Stored data:
• • • • • • •

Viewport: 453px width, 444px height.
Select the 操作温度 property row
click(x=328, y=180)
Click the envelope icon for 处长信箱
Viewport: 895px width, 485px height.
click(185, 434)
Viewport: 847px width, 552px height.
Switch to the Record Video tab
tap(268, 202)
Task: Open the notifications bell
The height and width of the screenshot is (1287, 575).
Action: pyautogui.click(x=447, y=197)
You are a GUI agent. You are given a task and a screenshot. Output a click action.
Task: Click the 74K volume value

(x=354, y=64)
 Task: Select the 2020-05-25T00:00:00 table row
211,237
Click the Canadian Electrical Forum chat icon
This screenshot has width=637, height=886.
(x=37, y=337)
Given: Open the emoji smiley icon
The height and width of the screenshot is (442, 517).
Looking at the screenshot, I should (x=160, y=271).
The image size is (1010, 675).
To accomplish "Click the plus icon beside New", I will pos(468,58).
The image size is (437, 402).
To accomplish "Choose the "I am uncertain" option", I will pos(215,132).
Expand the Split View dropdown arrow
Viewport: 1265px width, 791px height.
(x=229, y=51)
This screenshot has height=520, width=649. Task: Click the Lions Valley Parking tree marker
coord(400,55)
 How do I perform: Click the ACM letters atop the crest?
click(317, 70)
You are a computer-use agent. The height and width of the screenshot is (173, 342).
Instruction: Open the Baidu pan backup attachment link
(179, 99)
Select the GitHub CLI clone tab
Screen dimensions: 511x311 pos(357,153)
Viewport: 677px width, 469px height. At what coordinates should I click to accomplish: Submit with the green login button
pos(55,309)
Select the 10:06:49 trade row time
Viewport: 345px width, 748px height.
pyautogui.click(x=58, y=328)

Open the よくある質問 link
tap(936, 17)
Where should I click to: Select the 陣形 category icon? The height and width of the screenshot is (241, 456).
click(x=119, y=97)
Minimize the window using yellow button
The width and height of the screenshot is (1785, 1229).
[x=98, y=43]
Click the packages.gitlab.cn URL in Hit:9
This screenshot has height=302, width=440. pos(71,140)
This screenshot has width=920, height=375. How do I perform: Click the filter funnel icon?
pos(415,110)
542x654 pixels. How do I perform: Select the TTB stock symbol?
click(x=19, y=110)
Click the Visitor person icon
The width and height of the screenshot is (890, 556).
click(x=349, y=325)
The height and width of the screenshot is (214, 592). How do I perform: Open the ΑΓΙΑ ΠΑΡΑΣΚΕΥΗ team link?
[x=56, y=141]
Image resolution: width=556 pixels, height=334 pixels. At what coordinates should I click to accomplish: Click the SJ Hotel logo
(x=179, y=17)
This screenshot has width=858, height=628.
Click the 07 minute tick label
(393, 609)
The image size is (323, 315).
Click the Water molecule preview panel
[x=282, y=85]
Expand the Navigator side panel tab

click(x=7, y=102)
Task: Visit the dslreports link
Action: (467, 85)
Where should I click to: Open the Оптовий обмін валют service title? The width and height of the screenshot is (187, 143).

• • • • • • •

Exercise description - Scan the entries above for the string "agent" and copy each line that contains it.

Exercise response -
You are a GUI agent. You are given a task and a screenshot. Output a click action.
You are a computer-use agent. The height and width of the screenshot is (173, 342).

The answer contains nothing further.